圖形重新排序透過調整節點的排列方式來提升資料存取效率，但尋找最佳排序方式是一個 NP-困難問題。為了解決此問題，研究人員提出多種啟發式方法，包括能提升效能的 Gorder，以及能降低重新排序開銷的基於度數的 DBG。

本研究以攤銷成本（amortized cost）評估圖形重新排序的實用性，衡量圖形應用需執行多少次，才能攤銷重新排序所帶來的時間成本。過往研究多著重於比較 Gorder 與 RCM 的加速效能，卻忽略了與 BFS Ordering 相關的攤銷成本分析。本研究以 12 個真實世界圖形與 5 種常見圖形應用進行實驗，結果顯示 BFS Ordering 在加速效果與重新排序時間之間達成良好平衡。此外，我們亦透過隨機圖模型，分析不同圖形參數如何影響 BFS Ordering 的表現。

Graph reordering improves data access efficiency by adjusting vertex arrangements, but finding the optimal ordering is NP-hard. To address this, researchers have proposed several heuristic methods. One is Gorder, which boosts performance, and another is degree-based DBG ordering, which minimizes reordering overhead.

====

任務說明 –
談圖形重新排序的這篇摘要停在最後一句，從那之後續寫下去。

資料列表 –
====

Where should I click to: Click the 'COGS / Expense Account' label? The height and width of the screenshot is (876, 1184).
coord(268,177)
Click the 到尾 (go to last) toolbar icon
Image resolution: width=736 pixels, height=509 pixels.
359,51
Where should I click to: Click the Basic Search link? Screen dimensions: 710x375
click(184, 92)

====

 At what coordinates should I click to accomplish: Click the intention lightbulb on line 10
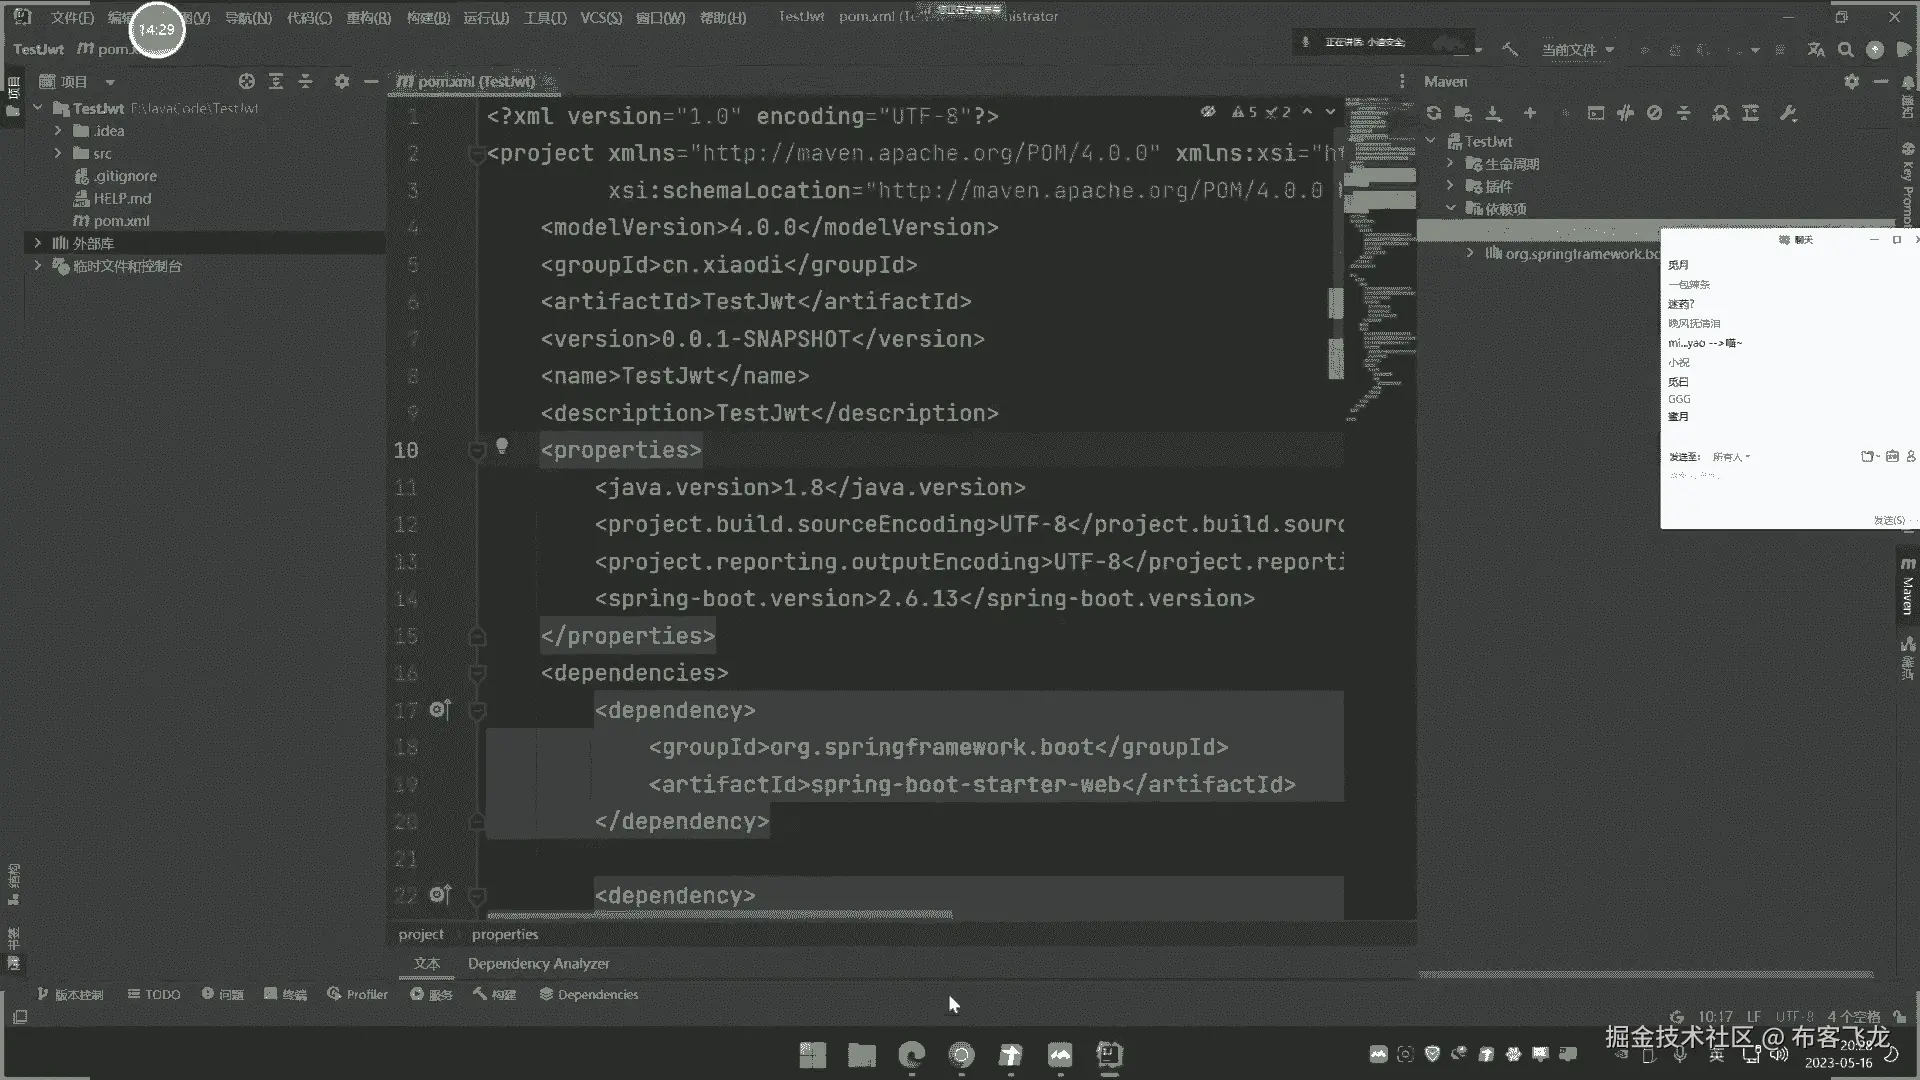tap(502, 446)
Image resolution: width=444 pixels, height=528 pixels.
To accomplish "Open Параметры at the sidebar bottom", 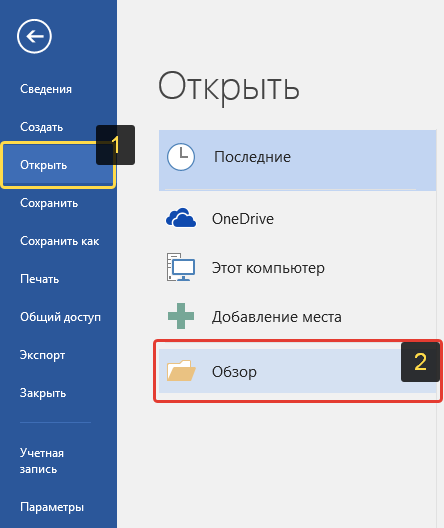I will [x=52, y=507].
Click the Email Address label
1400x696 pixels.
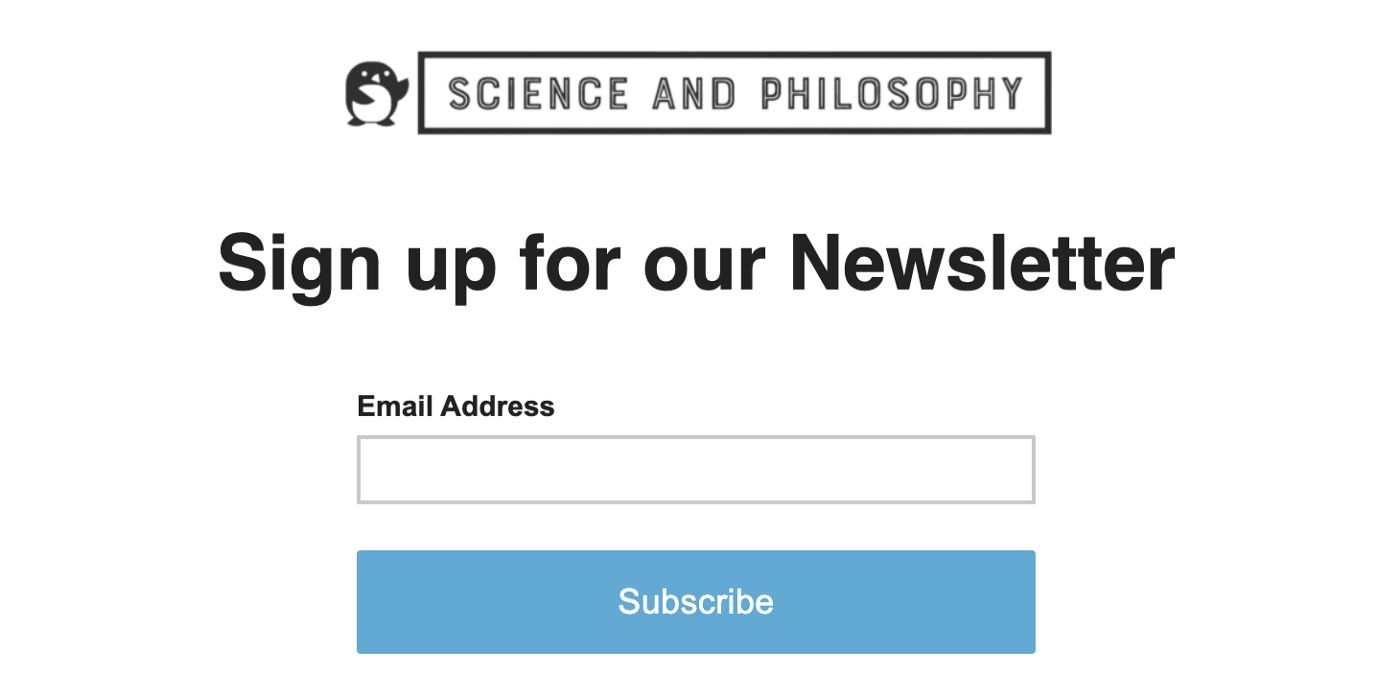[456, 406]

====

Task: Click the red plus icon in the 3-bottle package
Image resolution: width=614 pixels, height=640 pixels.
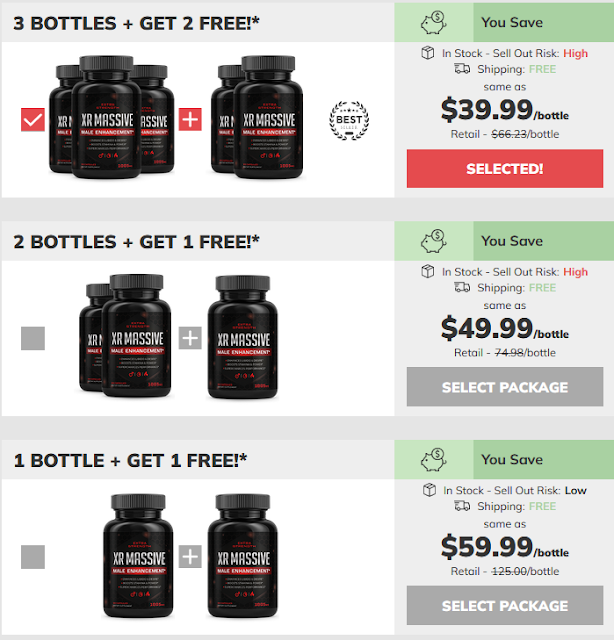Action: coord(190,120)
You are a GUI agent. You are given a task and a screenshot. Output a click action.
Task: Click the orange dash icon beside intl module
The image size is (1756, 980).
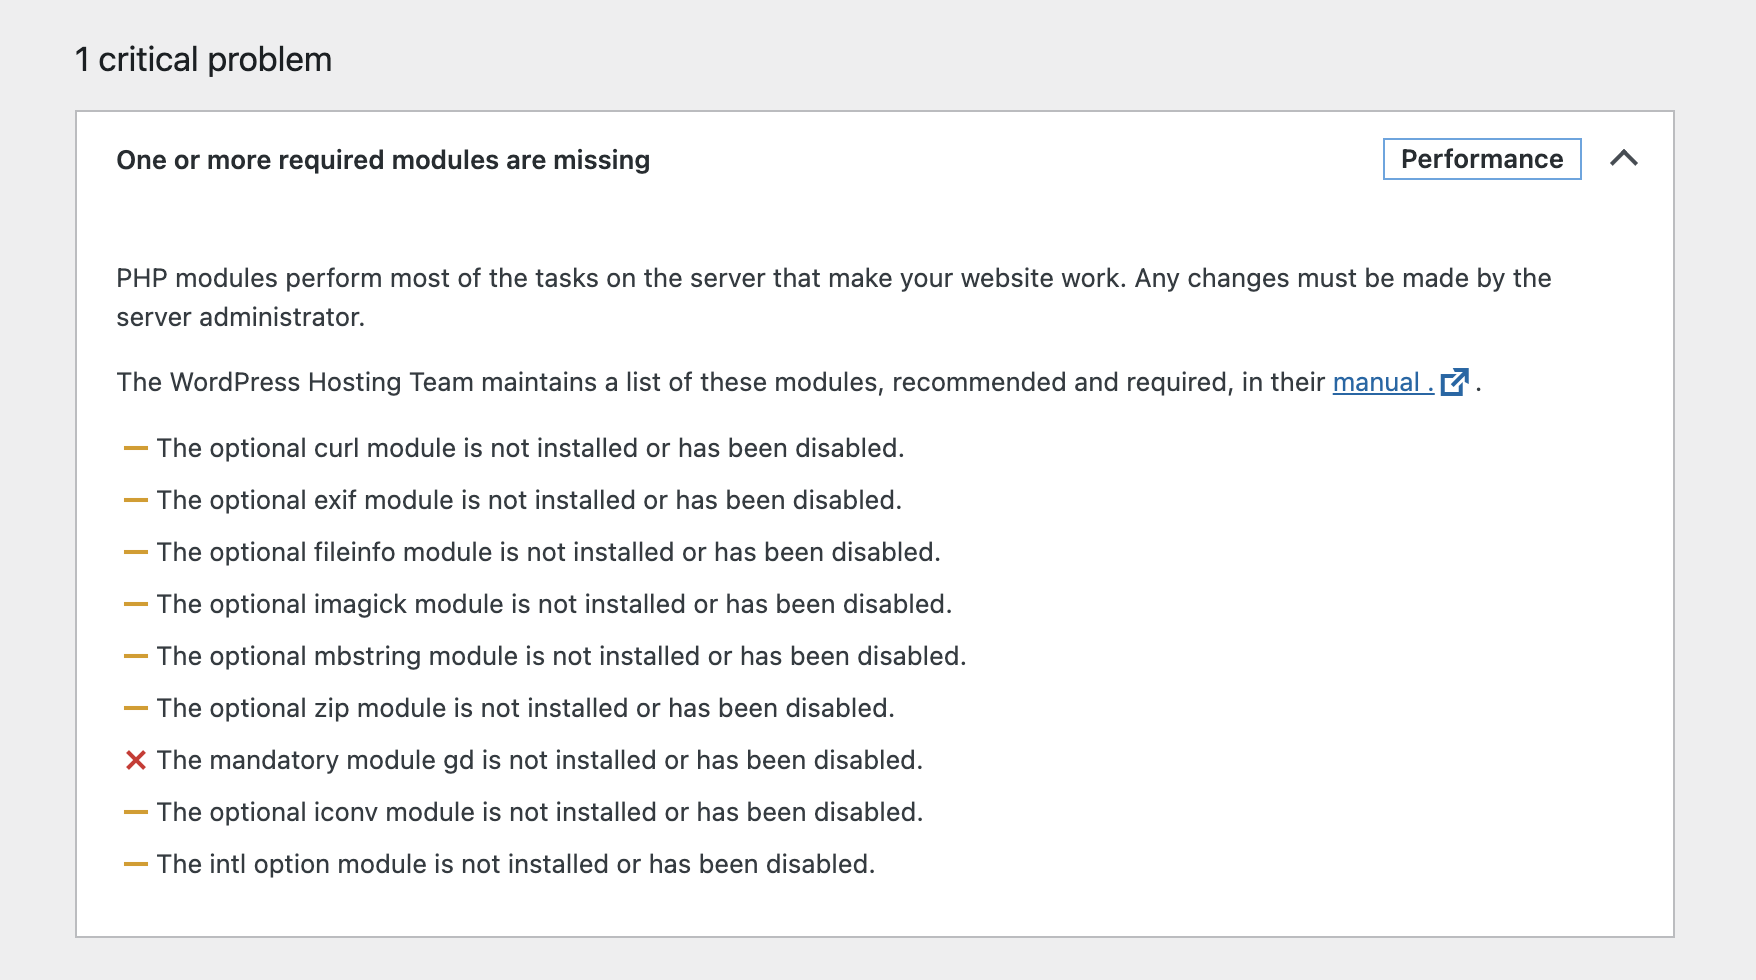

====

輸出結果 –
This study evaluates the practical applicability of graph reordering using amortized cost. Measures how many times a graph application needs to run to offset the cost of reordering. Previous studies mainly compared acceleration performance with Gorder and RCM but overlooked amortized cost in relation to BFS ordering. We evaluate our approach using 12 real-world graphs and five common graph applications, showing that BFS ordering strikes a good balance between acceleration and reordering time. Additionally, we use random graph models to analyze how various graph parameters affect BFS ordering performance.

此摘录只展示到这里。